U. S. Highway 89 was commissioned in 1926 running from Yellowstone National Park in Wyoming, through the corner of Idaho, and the length of Utah and Arizona, ending on the Mexico border at Nogales, AZ. In 1934 it was extended through Montana, ending at Piegan on the Canadian border, for a total of 1685 miles. Interstate 19 in Arizona replaced the segment south of Flagstaff which was officially truncated in 1992. In Utah highway 89 follows the route of State Street, a highway established in pioneer times, from Brigham City to Manti.
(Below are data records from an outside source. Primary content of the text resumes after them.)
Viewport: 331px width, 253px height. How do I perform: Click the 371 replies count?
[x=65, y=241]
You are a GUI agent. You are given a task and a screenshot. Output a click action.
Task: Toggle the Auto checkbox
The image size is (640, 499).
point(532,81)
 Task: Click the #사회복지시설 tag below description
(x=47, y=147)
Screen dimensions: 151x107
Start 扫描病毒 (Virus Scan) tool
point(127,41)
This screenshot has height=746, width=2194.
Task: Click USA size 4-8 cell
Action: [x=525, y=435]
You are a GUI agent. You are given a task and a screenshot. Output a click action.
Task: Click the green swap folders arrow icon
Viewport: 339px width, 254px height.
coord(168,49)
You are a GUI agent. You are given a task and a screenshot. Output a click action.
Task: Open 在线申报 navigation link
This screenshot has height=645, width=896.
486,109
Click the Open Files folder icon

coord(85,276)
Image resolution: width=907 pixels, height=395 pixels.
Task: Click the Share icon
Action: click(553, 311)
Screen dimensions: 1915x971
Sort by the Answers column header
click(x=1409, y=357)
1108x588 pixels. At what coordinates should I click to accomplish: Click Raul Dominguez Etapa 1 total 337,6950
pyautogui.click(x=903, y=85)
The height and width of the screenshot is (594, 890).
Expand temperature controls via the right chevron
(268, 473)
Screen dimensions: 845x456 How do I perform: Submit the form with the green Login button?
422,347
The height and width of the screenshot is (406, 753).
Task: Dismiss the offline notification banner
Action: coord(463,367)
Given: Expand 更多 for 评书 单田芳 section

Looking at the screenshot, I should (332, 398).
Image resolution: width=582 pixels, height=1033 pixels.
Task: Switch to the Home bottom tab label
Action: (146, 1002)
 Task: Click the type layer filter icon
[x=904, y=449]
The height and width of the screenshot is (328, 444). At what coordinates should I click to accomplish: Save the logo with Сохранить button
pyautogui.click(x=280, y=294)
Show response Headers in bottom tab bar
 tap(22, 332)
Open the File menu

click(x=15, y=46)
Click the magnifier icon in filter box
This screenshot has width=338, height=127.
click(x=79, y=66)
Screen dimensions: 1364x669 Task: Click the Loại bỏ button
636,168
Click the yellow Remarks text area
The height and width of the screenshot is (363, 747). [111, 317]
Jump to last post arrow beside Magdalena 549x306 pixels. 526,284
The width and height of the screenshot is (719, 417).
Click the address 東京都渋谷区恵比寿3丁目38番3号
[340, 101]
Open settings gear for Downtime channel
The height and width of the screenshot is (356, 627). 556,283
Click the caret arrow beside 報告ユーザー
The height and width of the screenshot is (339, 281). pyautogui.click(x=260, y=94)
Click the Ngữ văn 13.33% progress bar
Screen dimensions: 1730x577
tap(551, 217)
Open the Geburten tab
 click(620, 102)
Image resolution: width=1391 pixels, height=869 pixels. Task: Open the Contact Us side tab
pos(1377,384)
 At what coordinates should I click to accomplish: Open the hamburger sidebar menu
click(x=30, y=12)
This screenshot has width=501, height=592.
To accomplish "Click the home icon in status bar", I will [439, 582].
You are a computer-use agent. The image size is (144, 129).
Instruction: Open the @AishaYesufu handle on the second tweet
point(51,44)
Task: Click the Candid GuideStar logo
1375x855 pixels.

In Arizona it has an alternate route that begins at the Utah border, passes the north rim of the Grand Canyon, and meets the main route at Bitter Springs.

Highway 89 has no designated route through Yellowstone National Park, although it enters the park at Gardiner, Montana, and exits it through the South Entrance. To make the connection you would follow the Grand Loop Road to the South Entrance Road and head south out of the park.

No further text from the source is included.